> GOAL
Count the lines in the rows below that contain the string "coordinates", and reply with only that number.
── RECORDS FOR THE EXERCISE
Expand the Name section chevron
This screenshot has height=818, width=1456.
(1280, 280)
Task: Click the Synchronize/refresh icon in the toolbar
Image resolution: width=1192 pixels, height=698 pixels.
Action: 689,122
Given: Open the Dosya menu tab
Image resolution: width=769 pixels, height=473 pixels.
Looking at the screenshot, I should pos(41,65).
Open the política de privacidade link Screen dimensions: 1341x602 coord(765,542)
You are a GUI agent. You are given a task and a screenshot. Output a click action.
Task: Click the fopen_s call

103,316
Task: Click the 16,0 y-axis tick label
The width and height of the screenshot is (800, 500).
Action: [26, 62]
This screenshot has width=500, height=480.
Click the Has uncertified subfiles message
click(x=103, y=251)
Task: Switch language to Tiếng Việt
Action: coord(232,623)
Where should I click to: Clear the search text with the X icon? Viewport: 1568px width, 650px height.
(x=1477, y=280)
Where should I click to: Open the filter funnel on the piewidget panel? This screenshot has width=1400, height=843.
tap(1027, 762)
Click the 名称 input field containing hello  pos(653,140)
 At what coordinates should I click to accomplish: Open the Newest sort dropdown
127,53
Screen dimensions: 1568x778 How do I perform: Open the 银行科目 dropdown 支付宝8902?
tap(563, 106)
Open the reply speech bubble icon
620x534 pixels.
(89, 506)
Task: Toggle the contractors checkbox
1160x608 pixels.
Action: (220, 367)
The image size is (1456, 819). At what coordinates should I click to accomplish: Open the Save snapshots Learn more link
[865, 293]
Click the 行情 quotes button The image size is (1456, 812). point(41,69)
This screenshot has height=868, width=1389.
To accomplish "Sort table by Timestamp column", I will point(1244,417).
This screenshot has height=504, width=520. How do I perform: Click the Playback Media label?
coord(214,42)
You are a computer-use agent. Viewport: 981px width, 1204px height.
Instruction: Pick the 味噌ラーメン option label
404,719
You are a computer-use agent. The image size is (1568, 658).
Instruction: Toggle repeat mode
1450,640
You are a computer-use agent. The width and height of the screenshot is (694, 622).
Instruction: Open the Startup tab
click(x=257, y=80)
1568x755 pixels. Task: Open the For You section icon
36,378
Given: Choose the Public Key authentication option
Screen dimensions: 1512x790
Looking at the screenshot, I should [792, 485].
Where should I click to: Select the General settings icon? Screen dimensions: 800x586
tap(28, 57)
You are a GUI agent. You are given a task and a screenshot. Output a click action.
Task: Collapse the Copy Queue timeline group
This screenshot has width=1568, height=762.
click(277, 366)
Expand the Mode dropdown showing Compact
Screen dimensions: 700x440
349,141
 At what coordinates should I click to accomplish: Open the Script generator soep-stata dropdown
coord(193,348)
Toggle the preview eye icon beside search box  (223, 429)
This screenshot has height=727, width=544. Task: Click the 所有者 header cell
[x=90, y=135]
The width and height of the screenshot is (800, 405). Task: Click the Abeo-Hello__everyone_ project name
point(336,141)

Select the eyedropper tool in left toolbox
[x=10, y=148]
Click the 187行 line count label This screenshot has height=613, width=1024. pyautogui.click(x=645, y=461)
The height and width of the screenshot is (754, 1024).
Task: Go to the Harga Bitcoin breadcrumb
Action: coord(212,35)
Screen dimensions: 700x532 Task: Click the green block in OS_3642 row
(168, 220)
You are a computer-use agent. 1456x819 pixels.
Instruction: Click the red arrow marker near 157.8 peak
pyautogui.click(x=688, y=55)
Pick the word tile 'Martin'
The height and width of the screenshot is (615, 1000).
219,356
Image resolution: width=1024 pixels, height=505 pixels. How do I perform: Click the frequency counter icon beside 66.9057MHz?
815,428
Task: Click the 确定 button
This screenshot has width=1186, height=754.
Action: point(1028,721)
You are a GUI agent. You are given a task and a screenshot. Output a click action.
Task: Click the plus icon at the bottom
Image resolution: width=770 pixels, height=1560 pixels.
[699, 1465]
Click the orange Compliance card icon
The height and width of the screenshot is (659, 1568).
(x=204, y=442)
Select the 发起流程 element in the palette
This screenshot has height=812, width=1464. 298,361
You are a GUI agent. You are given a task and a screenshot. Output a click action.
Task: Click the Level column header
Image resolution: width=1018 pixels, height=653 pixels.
────
> TASK SOLUTION
3